- Exercise brief: Retype the records from the line containing "formal (259, 777)" through the line containing "quick (259, 172)", both included, copying each line exactly as it appears.
[Start Material shown]
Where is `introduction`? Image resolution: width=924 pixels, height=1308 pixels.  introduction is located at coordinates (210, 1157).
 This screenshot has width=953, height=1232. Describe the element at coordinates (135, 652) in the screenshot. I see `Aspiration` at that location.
[End Material shown]
[Start Material shown]
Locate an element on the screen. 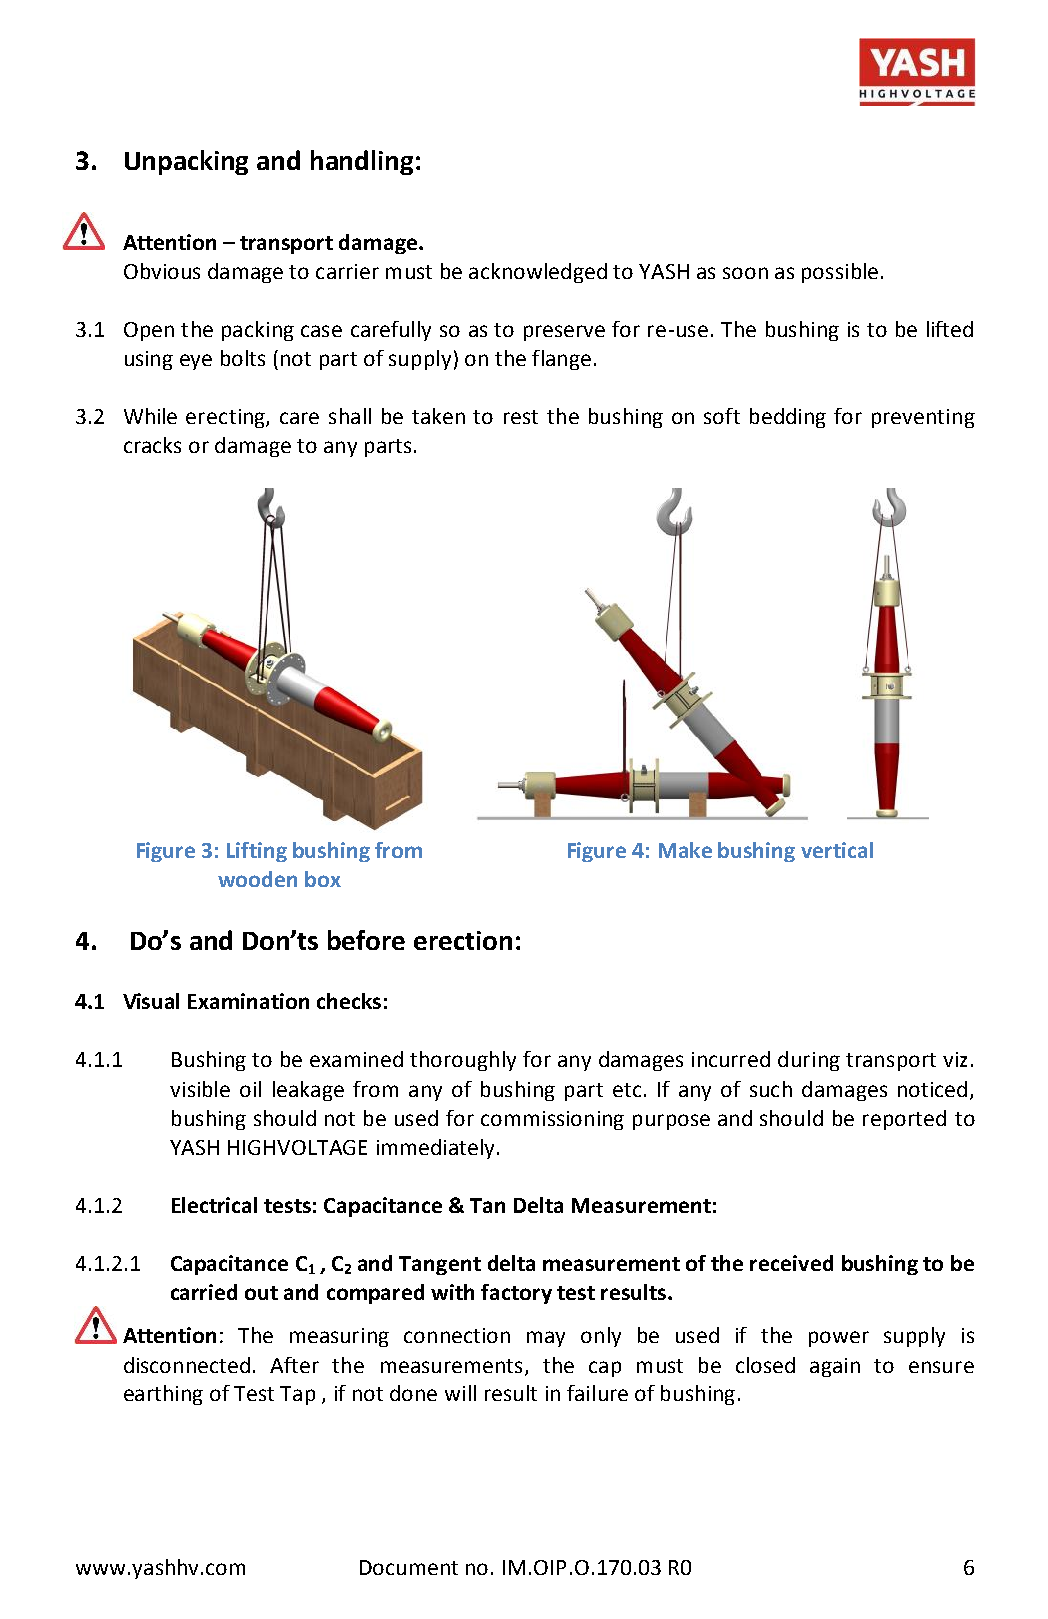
[End Material shown]
[Start Material shown]
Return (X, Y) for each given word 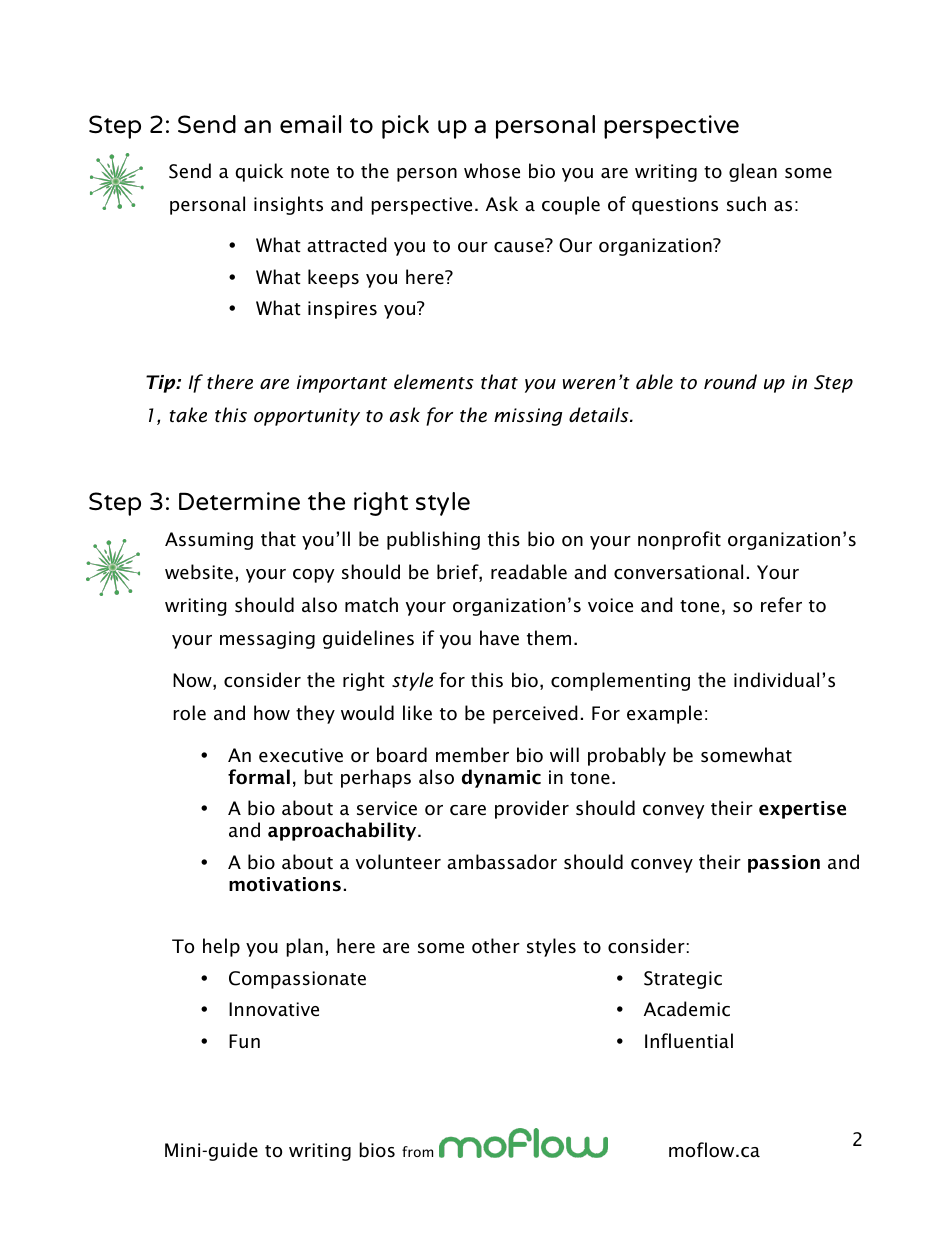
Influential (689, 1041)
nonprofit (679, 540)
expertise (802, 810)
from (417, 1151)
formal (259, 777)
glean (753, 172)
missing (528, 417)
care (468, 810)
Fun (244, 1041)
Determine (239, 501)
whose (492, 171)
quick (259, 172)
[End Material shown]
- In response:
formal (259, 777)
glean (753, 172)
missing (528, 417)
care (468, 810)
Fun (244, 1041)
Determine (239, 501)
whose (492, 171)
quick (259, 172)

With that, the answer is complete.